Comme pour lui donner raison, douze sur les 25 détenus avaient été libérés le 28 janvier 2022, après avoir passé quatre ans en prison. Et lors du verdict du 22 juin 2022, seuls Oumar Ampoï Bodian, René Capain Bassène et César Atoute Badiate, ce dernier ayant été jugé par contumace, avaient été condamnés. Les autres accusés avaient été acquittés par le tribunal, deux d’entre eux s’en étaient sortis avec des peines couvertes par leur détention préventive. Ils avaient donc été libérés en même temps que leurs camarades acquittés. Quant au chef de village de Toubacouta, Sény Sané (lui-même inculpé), village d’où étaient originaires la majeure partie des inculpés, il était mort en prison suite à une maladie.

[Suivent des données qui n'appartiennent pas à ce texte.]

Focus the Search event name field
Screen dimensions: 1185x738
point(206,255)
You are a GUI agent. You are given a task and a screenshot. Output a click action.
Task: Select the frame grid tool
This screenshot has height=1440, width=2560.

Les deux condamnés plaident non coupables…
Les deux condamnés, Oumar Ampoï Bodian et René Capain Bassène, avaient plaidé non coupables et continuent à clamer leur innocence dans cette tuerie. A les en croire, s’ils sont derrière les barreaux, c’est parce qu’ils sont devenus gênants pour beaucoup d’acteurs de la recherche de la paix en Casamance qui, en réalité, ne font que profiter de ce conflit au lieu d’oeuvrer pour une véritable paix.
Réussiront-ils à convaincre la cour d’appel de leur innocence ? C’est tout le suspense lié à ce procès. En tout cas, leurs familles se disent convaincues que la vérité sera dite et que Ampoï Bodian et René Capain Bassène vont rentrer chez eux, après le verdict de ce procès.
Pour rappel, c’est le 6 janvier 2018 que des adolescents partis chercher du bois dans la forêt de Boffa-Bayotte, à une vingtaine de km au sud de Ziguinchor, non loin de la frontière bissau-guinéenne, avaient été capturées et exécutées par des individus armés supposés appartenir au MFDC qui dispose plusieurs bases dans la zone. Selon un bilan qui avait été établi par la gendarmerie, 14 morts et 7 blessés avaient été enregistrés sur le lieu du drame. Seules trois personnes avaient réussi à s’échapper. Une semaine après ce massacre, 22 personnes avaient été arrêtées parmi lesquelles les 16 avaient été placées sous mandat de dépôt.